• _THE TASK_:
Copy out exactly the lines spanning the line with "Viewport: 801px width, 600px" to the line with "Where should I", inclusive, from the data underneath, with no pictures.

• _SUPPLIED INFORMATION_:
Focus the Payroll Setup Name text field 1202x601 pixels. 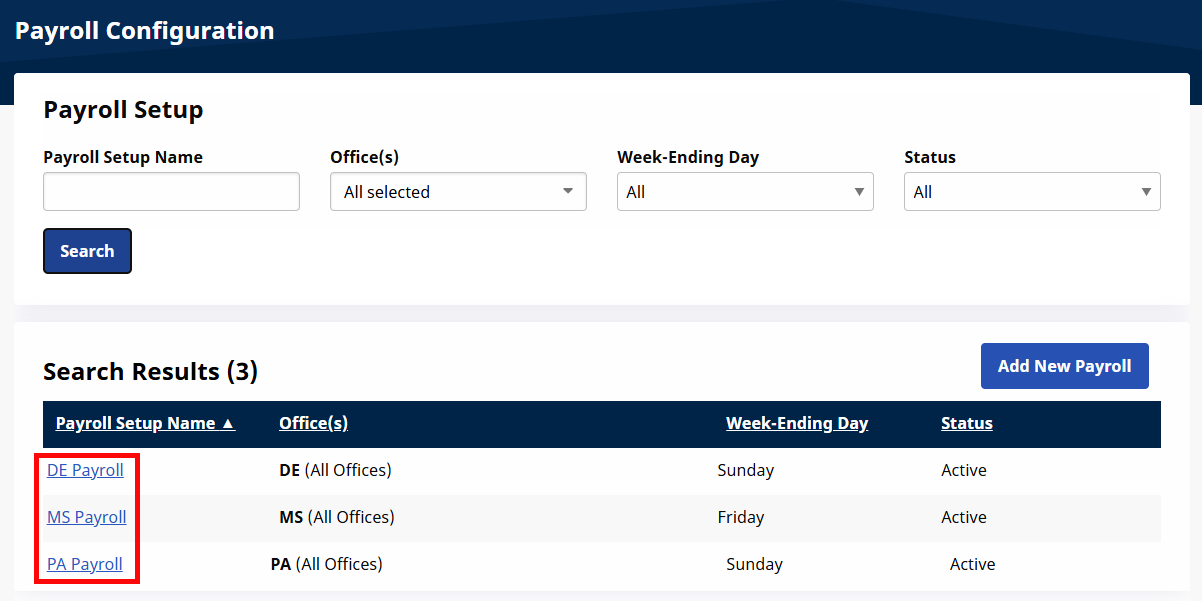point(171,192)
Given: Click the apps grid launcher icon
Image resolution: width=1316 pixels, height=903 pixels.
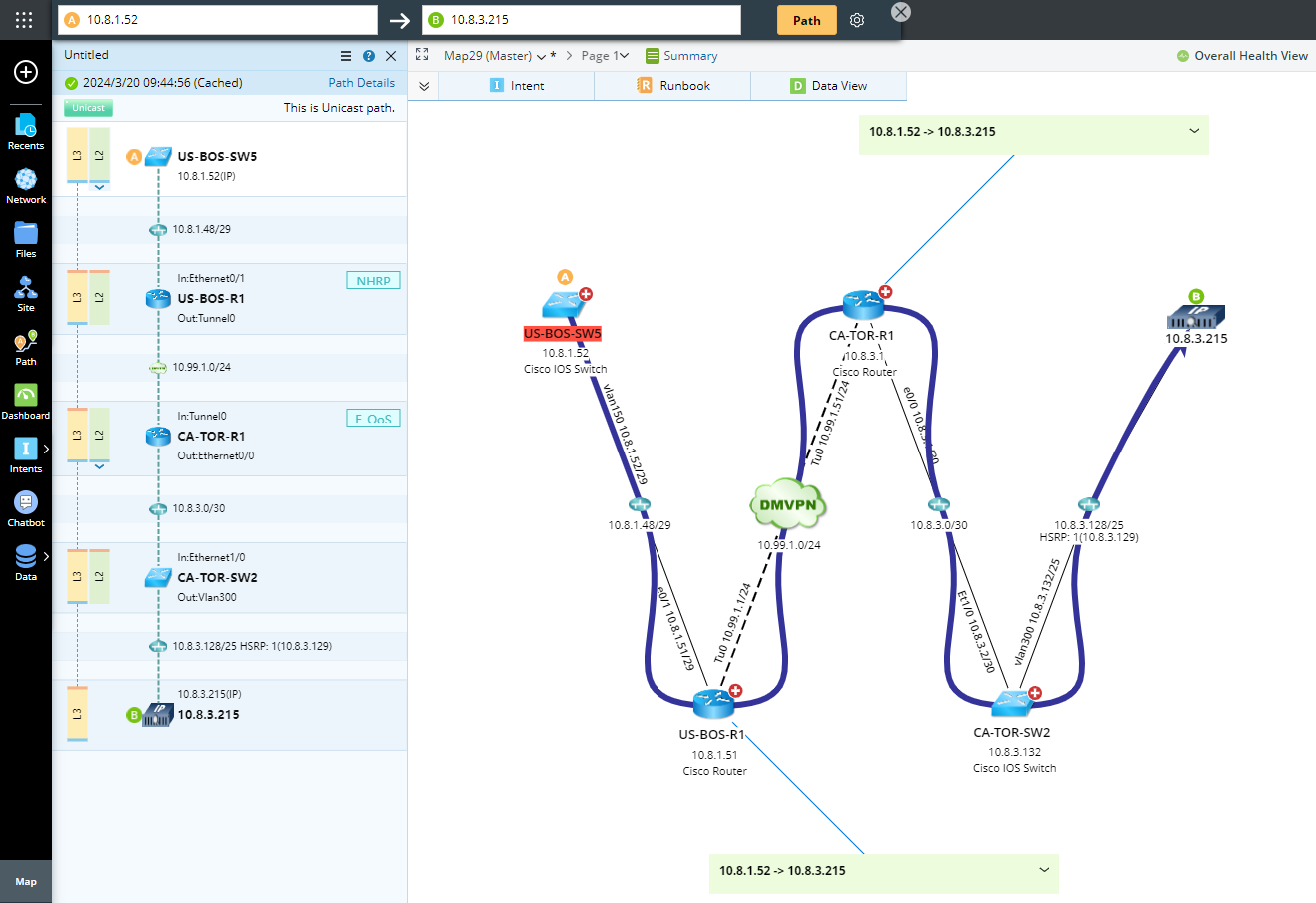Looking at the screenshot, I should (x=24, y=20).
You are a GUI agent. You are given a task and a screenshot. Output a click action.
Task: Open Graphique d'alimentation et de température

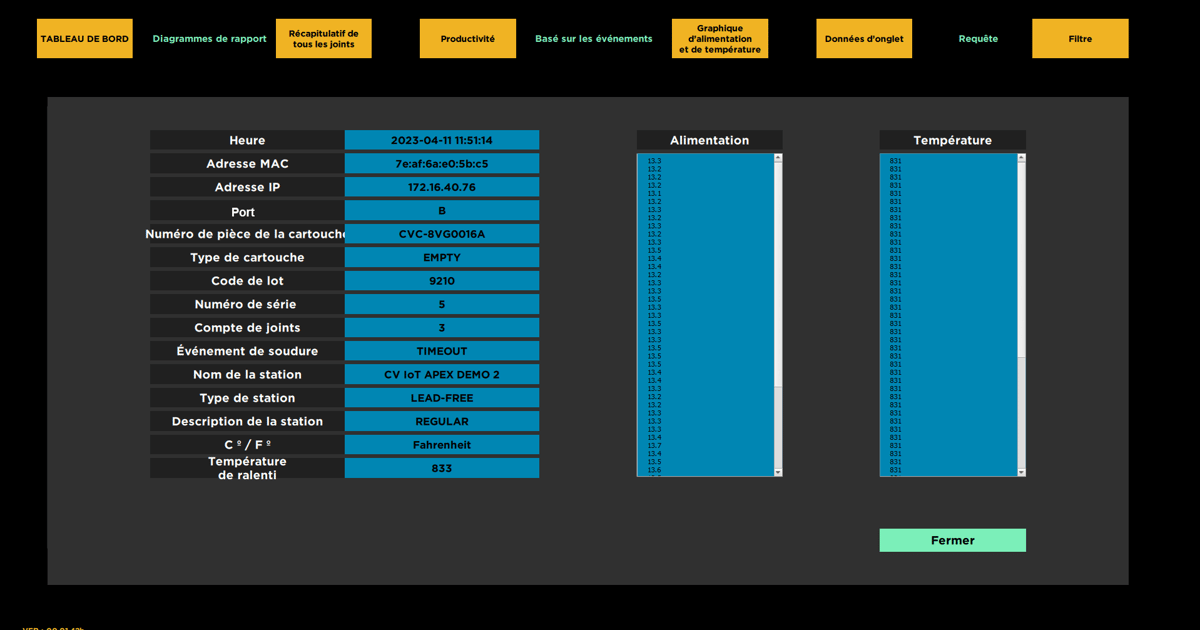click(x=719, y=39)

...

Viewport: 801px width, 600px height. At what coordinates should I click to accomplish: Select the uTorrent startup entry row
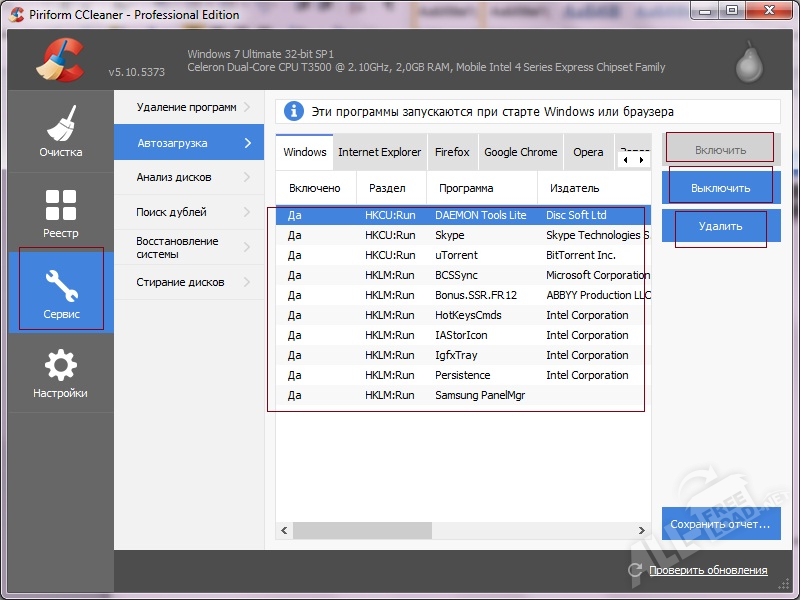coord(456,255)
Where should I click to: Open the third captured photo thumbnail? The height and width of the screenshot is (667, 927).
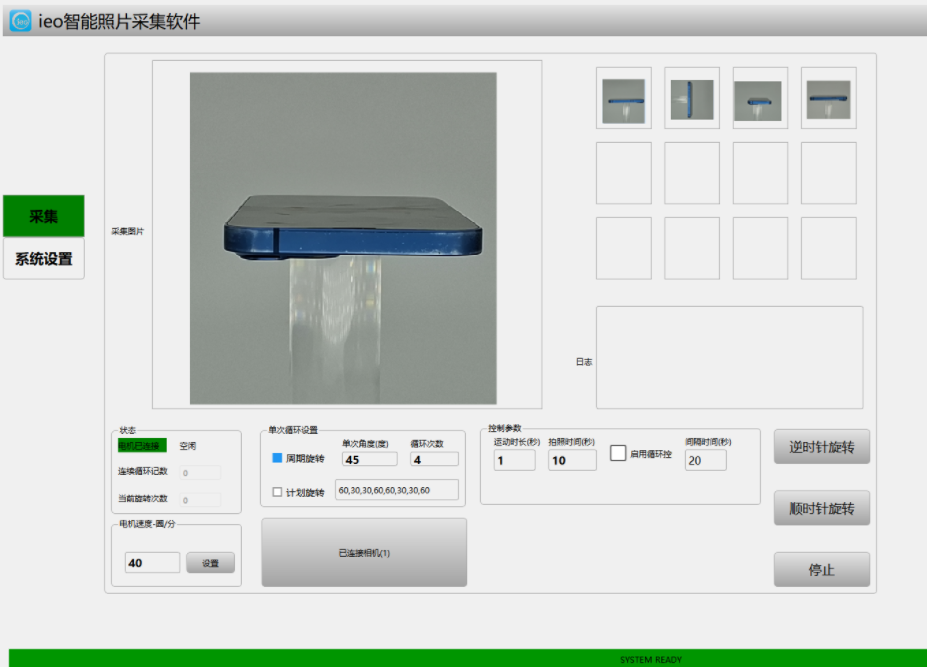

...

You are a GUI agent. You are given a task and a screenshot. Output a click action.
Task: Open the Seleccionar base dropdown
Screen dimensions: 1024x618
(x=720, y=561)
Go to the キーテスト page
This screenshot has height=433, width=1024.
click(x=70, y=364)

• _SOLUTION TO THIS EXERCISE_:
Viewport: 801px width, 600px height. At what coordinates should I click to accomplish: Select the uTorrent startup entry row
coord(456,255)
Where should I click to: Open the third captured photo thumbnail? The height and width of the screenshot is (667, 927).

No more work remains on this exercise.